Foto: Divulgação/TJ-PR

A Primeira Câmara do Tribunal de Justiça do Paraná (TJ) aceitou duas novas denúncias do Ministério Público do Paraná (MP-PR) contra a médica Virgínia Soares de Souza por homicídio qualificado.

As mesmas denúncias haviam sido rejeitadas pela 2ª Vara do Tribunal do Júri do Foro Central da Comarca da Região Metropolitana de Curitiba por falta de provas. Após o MP-PR recorrer, elas foram recebidas.

A médica já havia sido denunciada em 2013, mas foi absolvida, em primeira instância. Virgínia foi acusada de antecipar a morte de pacientes na Unidade de Terapia Intensiva (UTI) do Hospital Evangélico. 

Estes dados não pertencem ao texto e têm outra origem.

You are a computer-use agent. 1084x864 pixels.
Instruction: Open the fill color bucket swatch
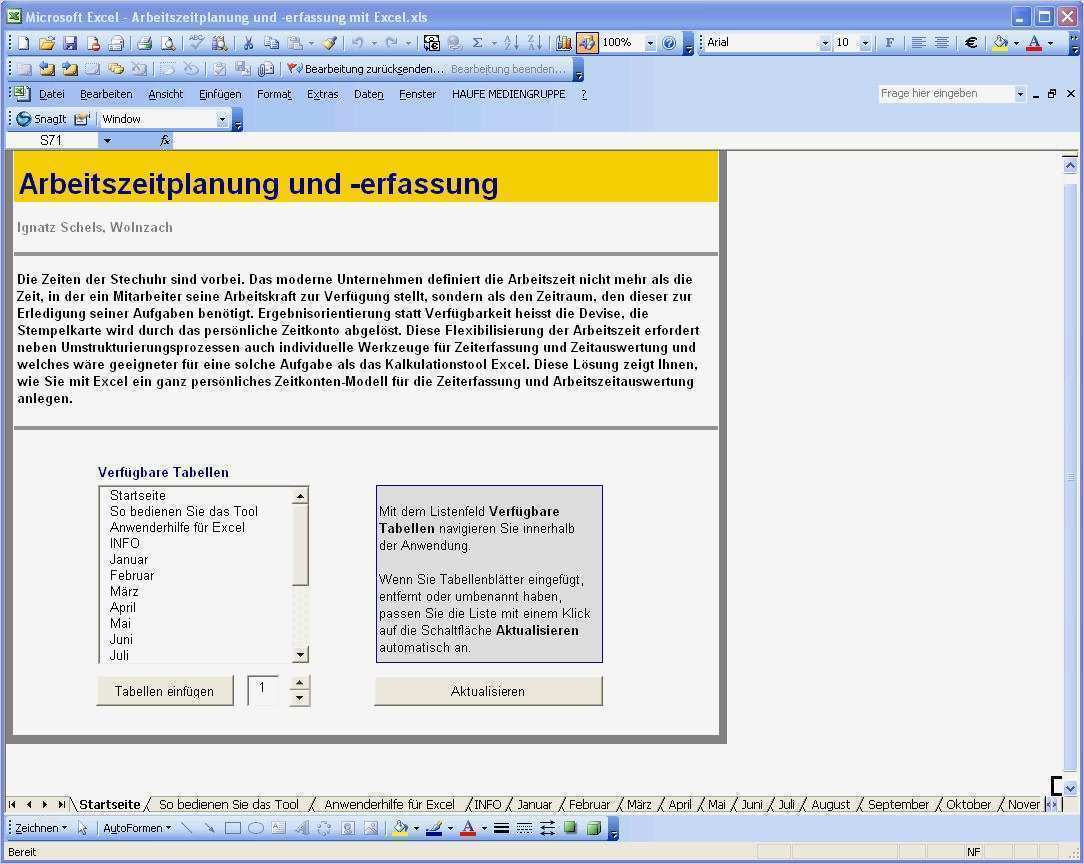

O MP-PR recorreu e o caso aguarda julgamento em segunda instância.

Novas denúncias

Nas novas denúncias, a médica é acusada de matar duas pacientes em 2012, também na UTI do Evangélico. Essas mortes não foram analisadas no primeiro julgamento, de 2013. Uma das pacientes tinha 35 anos e, a outra, 16 anos. Virgínia teria facilitado a morte das mulheres para liberar leitos.

Defesa
Os advogados da médica – Elias Mattar Assad e Louise Mattar Assad – disseram em nota que a defesa “interporá recurso para o STJ e STF e, caso se iniciem novas ações penais, ficará novamente provado que a acusada apenas praticou atos típicos de medicina intensiva, previstos em protocolos e literatura médica”.